Sometimes sunk costs entice us to stick with what we have because of the time and energy we’ve already invested. You know, like after you are on hold for 10 minutes, you don’t hang up because you focus on your sunk cost–that 10 minutes–rather than the cost of additional wait time.
Maybe sunk cost is the reason we don’t have a 13-month year.
Where are we going? To the value of a standardized yearly calendar.
The 13-Month Calendar
Think of how nice it would be if every month were 28 days long. With precisely four weeks, months would not only be the same length but days would fall on the same number. So the first Monday of the month would always be the 2nd, the first Tuesday the 3rd, and the fourth Saturday the 28th. And yes, every month there would be a Friday the 13th.

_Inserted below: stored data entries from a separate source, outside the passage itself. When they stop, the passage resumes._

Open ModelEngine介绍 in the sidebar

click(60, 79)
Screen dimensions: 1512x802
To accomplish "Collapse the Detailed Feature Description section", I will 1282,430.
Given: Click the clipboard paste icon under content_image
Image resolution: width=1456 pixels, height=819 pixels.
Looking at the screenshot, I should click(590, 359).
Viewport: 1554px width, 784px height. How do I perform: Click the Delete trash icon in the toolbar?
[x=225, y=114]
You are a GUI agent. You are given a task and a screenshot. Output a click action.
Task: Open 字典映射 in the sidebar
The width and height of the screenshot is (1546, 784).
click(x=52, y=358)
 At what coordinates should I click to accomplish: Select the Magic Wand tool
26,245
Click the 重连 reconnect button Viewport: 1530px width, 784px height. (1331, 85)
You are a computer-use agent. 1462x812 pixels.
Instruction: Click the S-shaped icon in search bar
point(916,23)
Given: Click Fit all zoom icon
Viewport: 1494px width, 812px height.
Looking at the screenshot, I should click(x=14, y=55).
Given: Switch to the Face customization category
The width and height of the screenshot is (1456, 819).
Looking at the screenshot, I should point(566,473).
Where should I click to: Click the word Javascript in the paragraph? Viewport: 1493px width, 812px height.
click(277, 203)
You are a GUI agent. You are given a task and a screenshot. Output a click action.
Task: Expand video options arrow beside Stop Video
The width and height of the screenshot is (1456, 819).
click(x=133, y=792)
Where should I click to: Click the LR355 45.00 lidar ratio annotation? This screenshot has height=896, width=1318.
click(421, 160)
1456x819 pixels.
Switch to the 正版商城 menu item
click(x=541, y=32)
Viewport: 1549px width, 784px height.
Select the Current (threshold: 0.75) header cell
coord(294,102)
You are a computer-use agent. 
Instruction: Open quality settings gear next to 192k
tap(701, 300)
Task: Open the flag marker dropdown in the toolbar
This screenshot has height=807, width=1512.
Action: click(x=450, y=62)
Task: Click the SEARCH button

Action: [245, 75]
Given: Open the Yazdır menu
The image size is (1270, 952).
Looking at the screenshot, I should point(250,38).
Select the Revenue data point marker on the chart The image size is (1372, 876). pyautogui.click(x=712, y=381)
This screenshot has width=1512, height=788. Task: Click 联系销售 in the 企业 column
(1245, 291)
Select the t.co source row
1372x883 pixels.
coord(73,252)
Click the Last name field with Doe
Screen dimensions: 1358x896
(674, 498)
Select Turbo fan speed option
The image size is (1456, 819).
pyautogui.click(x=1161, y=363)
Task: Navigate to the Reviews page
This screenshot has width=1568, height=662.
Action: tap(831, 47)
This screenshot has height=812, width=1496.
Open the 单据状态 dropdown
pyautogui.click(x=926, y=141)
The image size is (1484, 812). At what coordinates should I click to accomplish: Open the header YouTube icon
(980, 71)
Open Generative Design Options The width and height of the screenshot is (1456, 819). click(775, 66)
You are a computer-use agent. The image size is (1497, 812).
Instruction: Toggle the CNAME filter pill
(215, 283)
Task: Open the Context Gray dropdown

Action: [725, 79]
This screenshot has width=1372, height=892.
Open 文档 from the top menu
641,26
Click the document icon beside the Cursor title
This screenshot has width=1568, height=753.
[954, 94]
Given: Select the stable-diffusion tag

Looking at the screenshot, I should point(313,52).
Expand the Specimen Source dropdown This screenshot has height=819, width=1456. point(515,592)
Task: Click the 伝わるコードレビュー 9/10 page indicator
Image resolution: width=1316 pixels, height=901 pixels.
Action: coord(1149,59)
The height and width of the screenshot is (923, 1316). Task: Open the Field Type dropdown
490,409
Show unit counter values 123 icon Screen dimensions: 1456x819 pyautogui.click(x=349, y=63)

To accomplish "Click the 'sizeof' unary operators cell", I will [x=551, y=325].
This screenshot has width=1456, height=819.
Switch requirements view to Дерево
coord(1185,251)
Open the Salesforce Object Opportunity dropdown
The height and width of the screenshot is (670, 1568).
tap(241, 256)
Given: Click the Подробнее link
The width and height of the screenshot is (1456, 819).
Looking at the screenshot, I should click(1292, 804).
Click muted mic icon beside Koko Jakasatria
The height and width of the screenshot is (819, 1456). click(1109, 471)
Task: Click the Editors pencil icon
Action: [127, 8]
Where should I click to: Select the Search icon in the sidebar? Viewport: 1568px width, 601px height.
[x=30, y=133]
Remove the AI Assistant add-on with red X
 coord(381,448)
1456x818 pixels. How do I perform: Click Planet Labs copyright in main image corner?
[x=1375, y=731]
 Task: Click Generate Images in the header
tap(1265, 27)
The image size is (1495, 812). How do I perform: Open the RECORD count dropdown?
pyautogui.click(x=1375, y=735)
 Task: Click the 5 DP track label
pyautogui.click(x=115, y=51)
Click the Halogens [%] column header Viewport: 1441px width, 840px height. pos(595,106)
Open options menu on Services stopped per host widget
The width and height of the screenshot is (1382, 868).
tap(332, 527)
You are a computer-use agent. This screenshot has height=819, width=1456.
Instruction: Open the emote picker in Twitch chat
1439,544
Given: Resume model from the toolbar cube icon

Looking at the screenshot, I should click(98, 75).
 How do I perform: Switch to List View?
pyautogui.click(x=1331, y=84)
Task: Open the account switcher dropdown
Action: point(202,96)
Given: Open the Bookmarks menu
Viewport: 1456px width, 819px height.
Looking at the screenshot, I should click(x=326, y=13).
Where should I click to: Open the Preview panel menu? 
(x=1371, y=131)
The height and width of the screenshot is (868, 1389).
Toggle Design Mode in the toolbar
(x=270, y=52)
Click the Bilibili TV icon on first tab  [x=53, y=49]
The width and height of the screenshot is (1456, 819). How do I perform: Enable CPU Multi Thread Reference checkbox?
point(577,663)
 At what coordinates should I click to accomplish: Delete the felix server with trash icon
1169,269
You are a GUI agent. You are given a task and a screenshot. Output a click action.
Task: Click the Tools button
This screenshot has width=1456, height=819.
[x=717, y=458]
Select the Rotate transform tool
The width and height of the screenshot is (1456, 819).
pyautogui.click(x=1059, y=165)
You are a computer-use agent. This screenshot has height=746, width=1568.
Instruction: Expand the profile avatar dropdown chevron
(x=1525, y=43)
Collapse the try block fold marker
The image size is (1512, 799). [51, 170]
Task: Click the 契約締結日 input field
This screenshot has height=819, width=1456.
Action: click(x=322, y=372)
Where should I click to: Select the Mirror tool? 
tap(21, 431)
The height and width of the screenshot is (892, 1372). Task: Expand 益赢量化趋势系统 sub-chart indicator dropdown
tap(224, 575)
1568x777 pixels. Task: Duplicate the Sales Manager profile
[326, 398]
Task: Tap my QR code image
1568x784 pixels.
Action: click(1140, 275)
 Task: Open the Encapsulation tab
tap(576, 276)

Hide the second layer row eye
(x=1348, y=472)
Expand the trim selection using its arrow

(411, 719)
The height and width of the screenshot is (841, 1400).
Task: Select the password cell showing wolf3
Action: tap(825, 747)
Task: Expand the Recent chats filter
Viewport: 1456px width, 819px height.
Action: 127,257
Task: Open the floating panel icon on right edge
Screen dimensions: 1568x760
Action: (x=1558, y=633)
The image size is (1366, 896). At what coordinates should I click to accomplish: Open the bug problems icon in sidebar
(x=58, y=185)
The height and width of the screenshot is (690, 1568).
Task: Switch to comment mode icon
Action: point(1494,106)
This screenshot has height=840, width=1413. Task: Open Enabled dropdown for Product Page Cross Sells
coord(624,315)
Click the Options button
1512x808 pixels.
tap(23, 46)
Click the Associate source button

In 1902, a gentleman who worked on statistics for the British Railway developed the concept of a standardized month. Enticed by the consistency the 13-month calendar created, Moses B. Cotsworth explained that all months retained their names while the extra month Sol (summer solstice) would be inserted between June and July. Unattached, the additional day he needed to get to 365 was placed at the end of December. The last detail, a leap year, meant that every four years, a 29th day preceded Sol 1.
The 13-Month Calendar:
When Cotsworth toured the U.S., the one famous person he convinced was George Eastman (Kodak camera inventor). Adopting the schedule for Eastman Kodak in 1924, Eastman had the year divided into 13 periods that served as a consistent organizational and financial planning structure. You can see the plusses. With equal months, resources could be allocated according to one monthly template. Comparing monthly sales, 28 days was the constant.
Although Eastman could not convince the U.S. Congress to switch to his calendar, Kodak used the 13-period calendar from 1924 to 1989:
Our Bottom Line: Externalities
Whether looking at time zones, weights and measures or the atomic clock, we can say that standardization creates efficiency. As a positive externality, that efficiency creates a slew of business benefits. Comparing monthly revenue for example, you always mean 28 days.
At home and for government, a standardized month would also come in handy. Told you had March 11 as a vacation day, you would know it was a Wednesday.
But yes, the sunk cost of the past precludes any possibility that we will ever switch.